J Street — and Bernie Sanders — are loyal to the ‘democratic and Jewish homeland’ contradiction

The liberal Zionist group J Street continued its attempts to resuscitate the endless “two-state solution” process after U.S. Ambassador David Friedman was quoted accepting that Israel may exercise its “right” to absorb some or all West Bank territories in addition to its annexation of Jerusalem.

“Under certain circumstances, I think Israel has the right to retain some, but unlikely all, of the West Bank,” Friedman said. “Certainly Israel’s entitled to retain some portion of it.”

Dylan Williams, J Street Senior Vice President of Government Affairs wrote to supporters June 11,

The interview puts the Trump administration on record condoning a course of action that violates international law, tramples Palestinian rights and endangers Israel’s future as a democratic and Jewish homeland. [Emphasis added.]

“As the saying goes, it is ‘Jewish’ for Arabs and ‘democratic’ for Jews,” scholar Ran Greenstein commented about Israel in 2010.

Before Israeli statehood, it was necessary to describe the planned Jewish homeland as a liberal democracy in the period of gaining American Jewish support for the Zionist project.

In a series of meetings with Chaim Weizmann in 1941-42, American Jewish Committee president Sol M. Stroock and successors worked out an agreement to generally support Zionist plans in Palestine.
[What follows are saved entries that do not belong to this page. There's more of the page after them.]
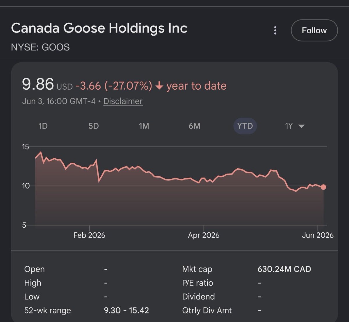The width and height of the screenshot is (349, 322).
Task: Click the current price endpoint dot on chart
Action: [x=323, y=187]
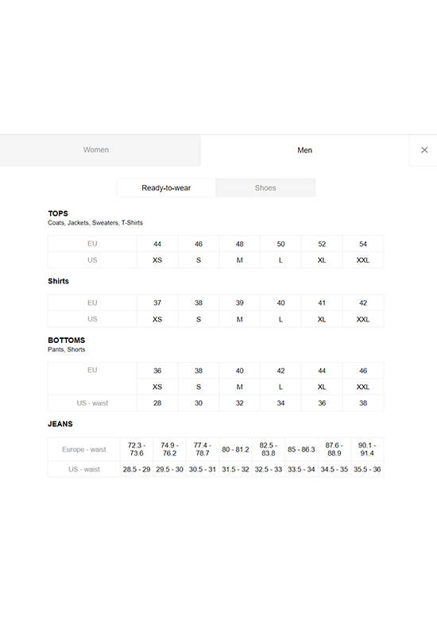Select the Ready-to-wear toggle
The image size is (437, 635).
coord(166,188)
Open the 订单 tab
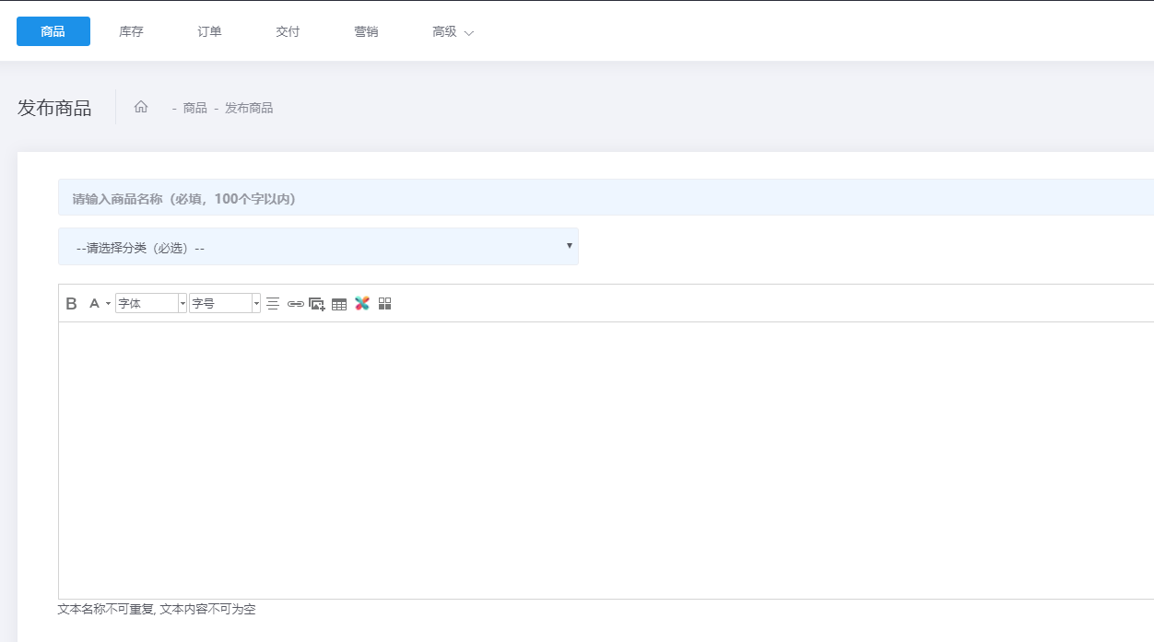 point(209,31)
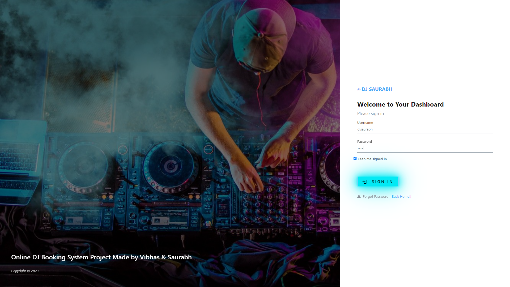
Task: Click the djsaurabh text in Username field
Action: click(x=365, y=129)
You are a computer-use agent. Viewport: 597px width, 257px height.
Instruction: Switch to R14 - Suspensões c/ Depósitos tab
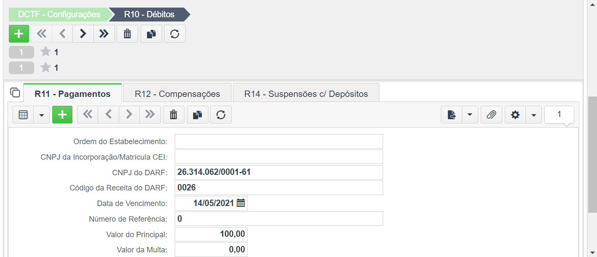[306, 94]
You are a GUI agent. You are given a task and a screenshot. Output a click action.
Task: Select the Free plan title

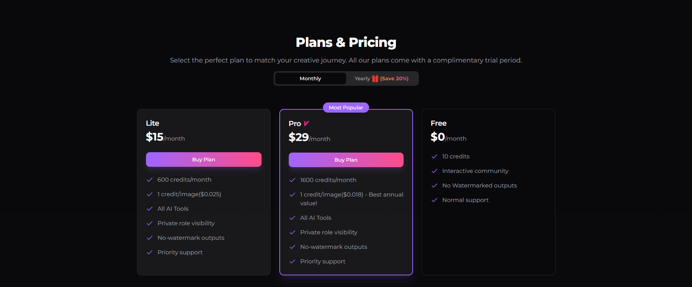coord(438,123)
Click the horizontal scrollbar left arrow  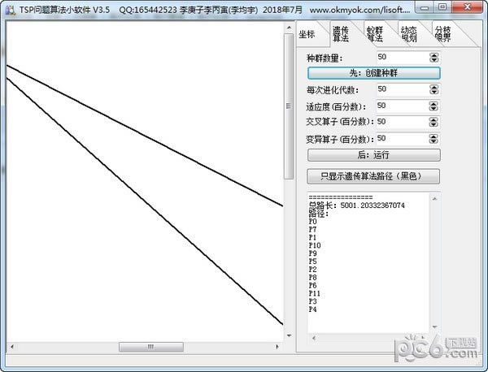click(x=11, y=347)
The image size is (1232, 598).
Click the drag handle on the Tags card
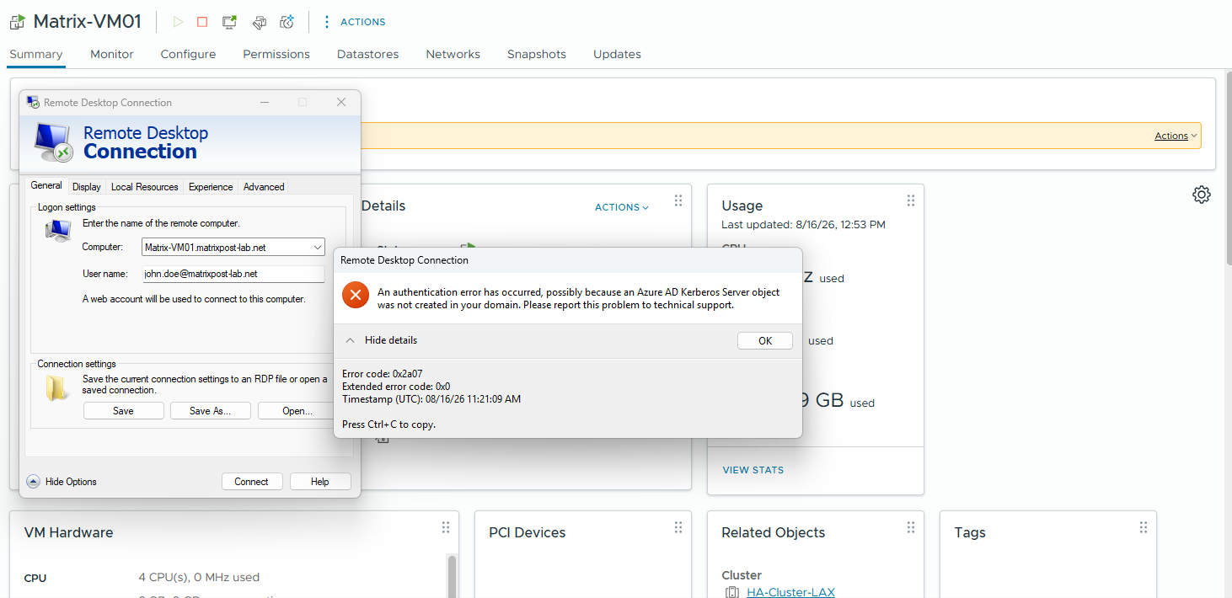(1144, 527)
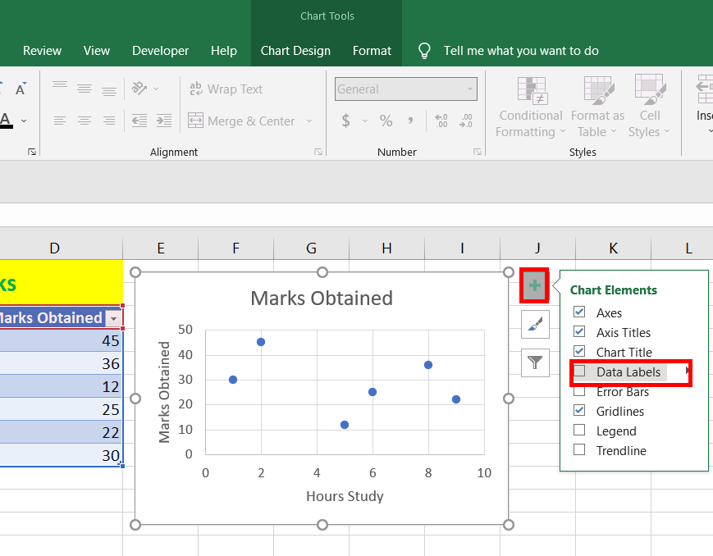Expand the Data Labels submenu arrow
The height and width of the screenshot is (556, 713).
(x=687, y=371)
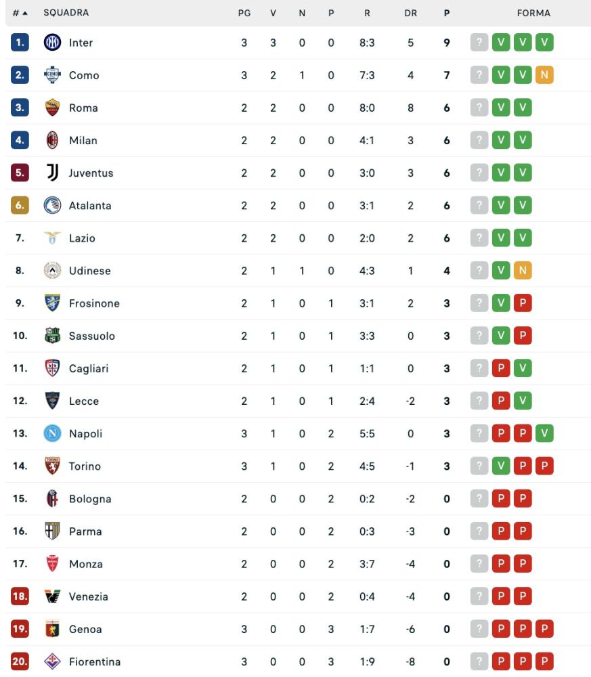Open the Roma team crest

[x=52, y=108]
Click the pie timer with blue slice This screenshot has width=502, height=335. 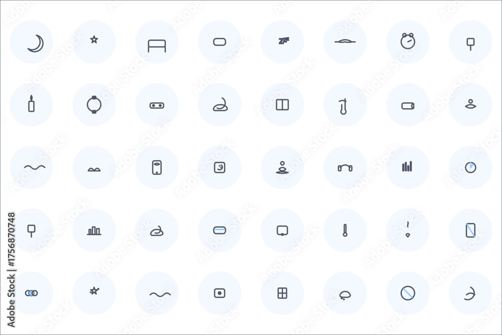click(470, 167)
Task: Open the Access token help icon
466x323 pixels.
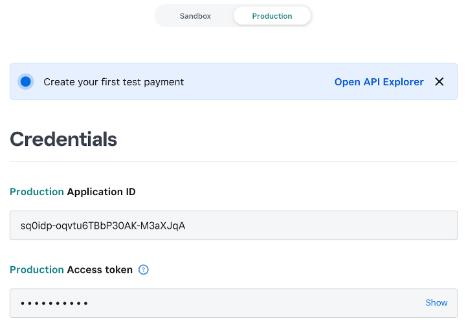Action: (144, 269)
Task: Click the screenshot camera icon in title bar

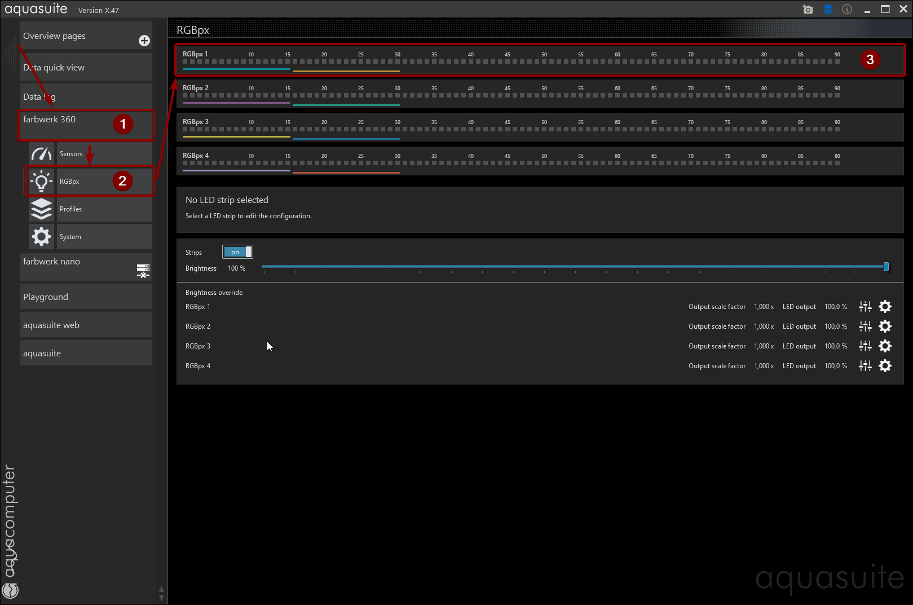Action: coord(808,10)
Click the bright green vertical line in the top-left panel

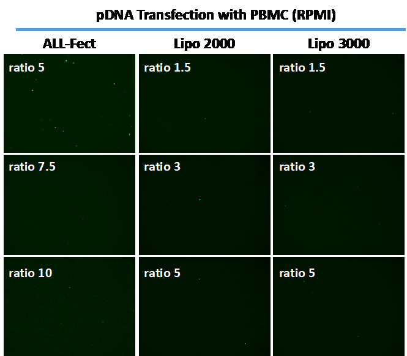point(135,104)
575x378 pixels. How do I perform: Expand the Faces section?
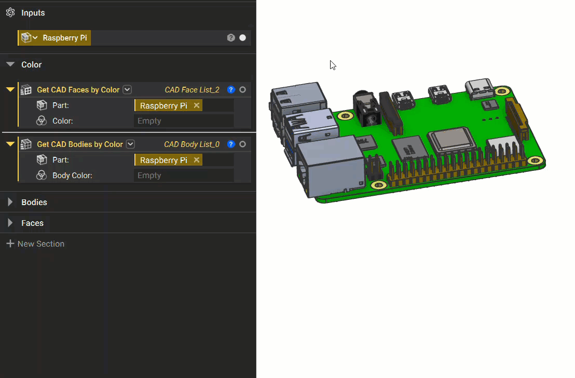pos(9,223)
The  AJC agreed to support

the original purposes of the Balfour declaration whereby there shall be established, for such Jews as now reside there and for such others as choose to go and remain there and for their descendants a legally secured  national home in Palestine where they may expect to constitute a majority of the population and may look forward to self government, it being clearly  understood that

a)  in such a self-governing community…all  the inhabitants…shall  enjoy complete equality of rights, and

b)  the  establishment of this self-governing community shall in no way  affect the political and civil status or allegiance of Jews who are citizens of any other country, nor shall any effort at any time be made to effect such status or allegiance and

c)  only such Jews or non-Jews who are or become inhabitants of Palestine may be eligible to become citizens thereof.

Clauses “b” and “c” fulfilled the AJC’s goal of protecting in some manner Jews in the diaspora from Jewish nationalism, which many of its members felt was a menace to Jewish life.

In 1942, Manhattan lawyer and AJC Executive Committee member James N. Rosenberg angrily objected to the formula being developed for AJC cooperation with the Zionist plans to make Palestine a Jewish state. He noticed what supporters of a Jewish homeland in Palestine were willing to avert their eyes from: that the fate and rights of non-Jews were unimportant in Zionist planning, even before the Nakba.

You set up a kind of democracy which I do not recognize as a democracy; one which begins to work as a democracy only when Jews become a majority there, and only when operating their sole direction (except perhaps for a sovereign policeman to protect you from the surrounding Arab countries). You profess to protect ‘equality of rights’ for Arabs and Christians though you give them no immigration rights, deny them any part in forming the autonomous commonwealth and demand that Palestine immigration should be conducted to bring about a Jewish majority. Your demand that the exclusive power to set up the ‘autonomous commonwealth’ be in Jewish hands refutes democracy because it cancels out the rights of others.

J Street still clings to the contradiction of “Jewish and democratic” Israel that Rosenberg foresaw.

Even Bernie Sanders, in his latest admirable advocacy for Palestinian rights, is “someone who believes absolutely and unequivocally in Israel’s right to exist in peace and security.” Support for Palestinian rights to exist is progress, but his stance seems to include support for the survival of political Jewish primacy in Israel/Palestine that non-Jews must work around.

Most observers of Israel/Palestine would be happy with any resolution that doesn’t leave people seething with revanchist goals, so that normal life can resume. The half-century of “Troubles” that Ireland suffered after the amputation of the northern counties warns against a solution that perpetuates an injury.

In this case, Israeli identity is predicated on perpetual Jewish domination, or at best custody, of Palestinian lives.

These are thoughts in a different dimension from the American political stage in which Sanders is performing. It’d be too much to expect Sanders to mention the idea of negating the partition and allowing Palestine to be a democratic multi-ethnic state.

It may be that an American politician, or “mainstream” J Street, cannot question political Zionism, or even call it fanaticism or implicit antisemitism as some Jews did before the declaration of the state in 1948.

Now, an American politician is expected to be affirmatively “pro-Israel” if they wish to demonstrate their philosemitism to Jewish voters and donors, and J Street’s reason for being is to have its counsel accepted as reasonably conventional.

Sanders’s declaration of support for Israel means protecting the dream of ingathering/return and Jewish self-rule, validating the displacement of and 71-year stateless vulnerability of a population only because of their handicap of not being Jews.

J Street’s distaste is with Ambassador Friedman’s vulgarity in openly approving what must be only implicit in “Israel’s future as a democratic and Jewish homeland.”